Le genre à se planter bien ostensiblement jambes écartées dans les pissotières d'élèves pour interpeller de côté tout ce qui passe sans lâcher son bout de zob : « Tu vois la frite, là, dans le plat : même dimension, même forme ». Il avait dragué une par une toutes les femmes de l'établissement. Toutes se foutaient de sa gueule – comment fait-on pour changer ? Alors, j'ai invité un collègue noir ; quand il est reparti, mais pas avant, je me suis aperçu que je m'étais trompé de Noir. Voilà, c'était ça, mes contacts sociaux avec les conlègues. Ça donne vachement envie de persévérer. J'en reviens toujours au vieil adage : moins je vois de gens mieux je me porte. Ce qui est faux d'ailleurs.

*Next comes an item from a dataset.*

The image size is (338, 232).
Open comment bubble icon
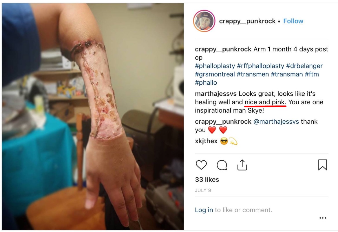[x=222, y=165]
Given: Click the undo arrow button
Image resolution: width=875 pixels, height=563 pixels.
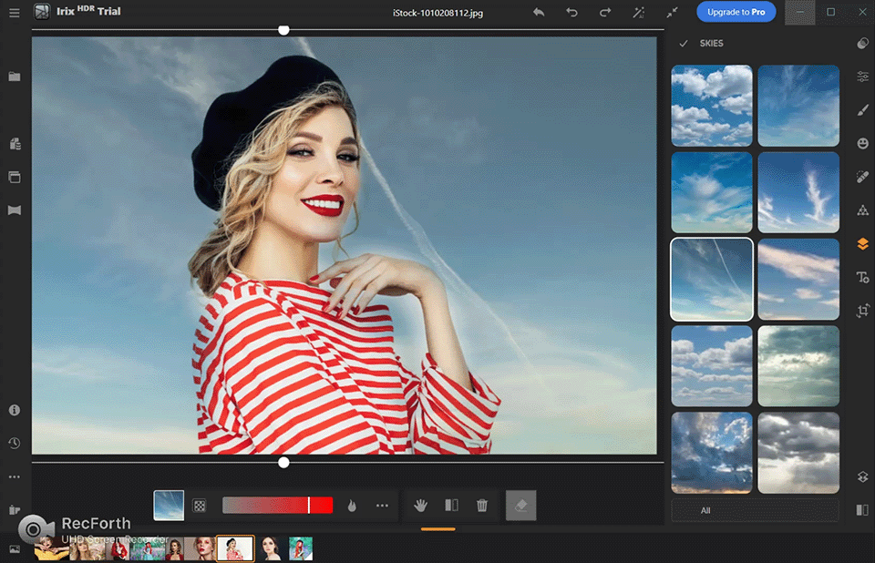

Nous avons fréquenté des années le couple Commisset - plus maintenant, vu leurs connards de neveux qu'ils se trimballaient partout ; mais avant leur naissance, combien de fois ne sommes-nous pas allés dîner chez eux, après 7h bien sonnées de cours ? – dentiste, ta gueule, viens les faire - bien entendu pas question pour mon épouse de tenir le moindre compte de mon total épuisement il fallait faire bonne figure, blaguer, briller, prouver une haute intelligence, sous peine de scènes de ménage dès le trajet du retour. J'appréhendais ces soirées, pendant lesquelles, alcool aidant, je faisais feu de tout bois – le lendemain, premier cours à 8h., la classe pétait la forme.